Store Owner Sentenced for $257k Lotto Fraud
As helpful as lottery games are as a tool to help a few lucky punters win huge, they are also often a conduit for fraudulent activity. Most recently, one of Canada’s largest lotto-related fraudsters has officially been sentenced to prison time after his transgressions were discovered in a routine business reconciliation.
For a period of four months back in 2013, Edmonton-based store owner Hassan Karim Choudhry committed several counts of fraud at Mac’s convenience stores by paying our numerous non-existent winning lotto tickets to himself.
For 128 days five years ago, it seemed to outsiders as if Choudhry had somehow won Lady Luck’s eternal favor.

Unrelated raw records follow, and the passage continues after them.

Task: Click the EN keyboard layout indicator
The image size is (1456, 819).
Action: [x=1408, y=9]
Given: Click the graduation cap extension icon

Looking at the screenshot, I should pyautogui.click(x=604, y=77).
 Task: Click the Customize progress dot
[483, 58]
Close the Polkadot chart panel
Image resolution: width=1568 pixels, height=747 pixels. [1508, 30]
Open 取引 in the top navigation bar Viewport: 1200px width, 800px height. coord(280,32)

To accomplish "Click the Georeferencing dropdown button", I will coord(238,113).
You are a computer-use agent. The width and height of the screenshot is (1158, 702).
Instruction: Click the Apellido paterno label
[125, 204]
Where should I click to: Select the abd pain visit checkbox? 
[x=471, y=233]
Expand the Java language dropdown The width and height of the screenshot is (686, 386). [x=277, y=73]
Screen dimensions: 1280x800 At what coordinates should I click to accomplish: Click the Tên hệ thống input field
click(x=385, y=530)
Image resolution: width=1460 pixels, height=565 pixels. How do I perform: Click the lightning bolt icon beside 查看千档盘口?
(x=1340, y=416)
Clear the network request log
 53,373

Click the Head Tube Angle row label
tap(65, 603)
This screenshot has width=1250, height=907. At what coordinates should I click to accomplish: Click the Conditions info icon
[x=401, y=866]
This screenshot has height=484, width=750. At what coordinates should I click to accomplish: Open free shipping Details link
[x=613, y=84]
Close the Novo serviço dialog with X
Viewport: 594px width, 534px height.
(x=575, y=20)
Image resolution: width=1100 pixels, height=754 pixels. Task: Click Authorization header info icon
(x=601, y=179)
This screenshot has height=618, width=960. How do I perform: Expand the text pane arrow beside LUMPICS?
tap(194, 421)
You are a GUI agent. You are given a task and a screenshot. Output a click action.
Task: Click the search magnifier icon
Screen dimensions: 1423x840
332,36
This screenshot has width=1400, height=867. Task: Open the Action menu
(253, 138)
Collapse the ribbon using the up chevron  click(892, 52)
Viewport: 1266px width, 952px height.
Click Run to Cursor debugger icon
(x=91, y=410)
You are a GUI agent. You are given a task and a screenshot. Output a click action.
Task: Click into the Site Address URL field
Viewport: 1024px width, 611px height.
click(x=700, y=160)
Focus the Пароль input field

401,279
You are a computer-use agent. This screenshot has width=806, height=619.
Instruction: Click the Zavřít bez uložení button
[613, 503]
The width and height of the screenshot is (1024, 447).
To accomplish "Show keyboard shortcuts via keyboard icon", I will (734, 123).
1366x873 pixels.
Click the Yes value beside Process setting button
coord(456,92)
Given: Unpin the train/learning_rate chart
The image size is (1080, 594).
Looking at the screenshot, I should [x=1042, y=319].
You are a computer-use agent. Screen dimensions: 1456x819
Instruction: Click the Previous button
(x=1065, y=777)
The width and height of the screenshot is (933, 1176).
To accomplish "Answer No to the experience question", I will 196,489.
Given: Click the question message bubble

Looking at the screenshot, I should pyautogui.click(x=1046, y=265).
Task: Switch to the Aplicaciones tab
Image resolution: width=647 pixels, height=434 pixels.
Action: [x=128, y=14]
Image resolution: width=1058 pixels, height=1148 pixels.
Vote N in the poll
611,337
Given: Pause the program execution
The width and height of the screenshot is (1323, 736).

The operator of two Mac’s stores in Edmonton padded his pockets considerably between May 2013 and September 2013 by defrauding his own stores of $257,779 – until he got caught doing it, that is.
Store Owner Pleads Guilty in Court
In an Edmonton-based court this week, Choudhry pleaded guilty of committing fraud over $5,000, essentially admitting to stealing over $250,000 from Mac’s. In light of this, the fraudster was sentenced to one year in jail, and was also ordered by Judge Larry Anderson to pay back the full amount gained from his fraudulent activities back to Mac’s.
Crown prosecutor Jim Stewart noted to the courts that the accused created fake lottery win payouts so that he could significantly reduce the amount of cash that he had to deposit from his two stores at the end of each day. He reportedly kept the difference in these figures for himself.
In October of 2013, the store owner’s fraud was uncovered. According to Stewart, it was not until the Western Canada Lottery Corporation conducted a reconciliation with Mac’s corporate team that they discovered that Choudhry had been ‘wildly over-reporting’ the amount of cash that he was paying out of his tills to lotto winners.
Fraudster Shows No Remorse
Upon this discovery, Choudhry was instantly fired from Mac’s, who also reported his fraud to local police. However, it took economic crime investigators a further four years to officially slap him with charges. Despite his guilty plea, he has still resisted the order of paying back Mac’s, stating that he was bankrupt at his court hearing and insisting that the store chain actually owes him money.
Judge Anderson eventually settled on a restitution order as an appropriate ruling. This essentially means that Mac’s can now seize Choudhry’s assets to recover its financial losses from the fraud. The accused, on the other hand, showed no remorse in court, choosing not to comment before he was sentenced to a year in prison.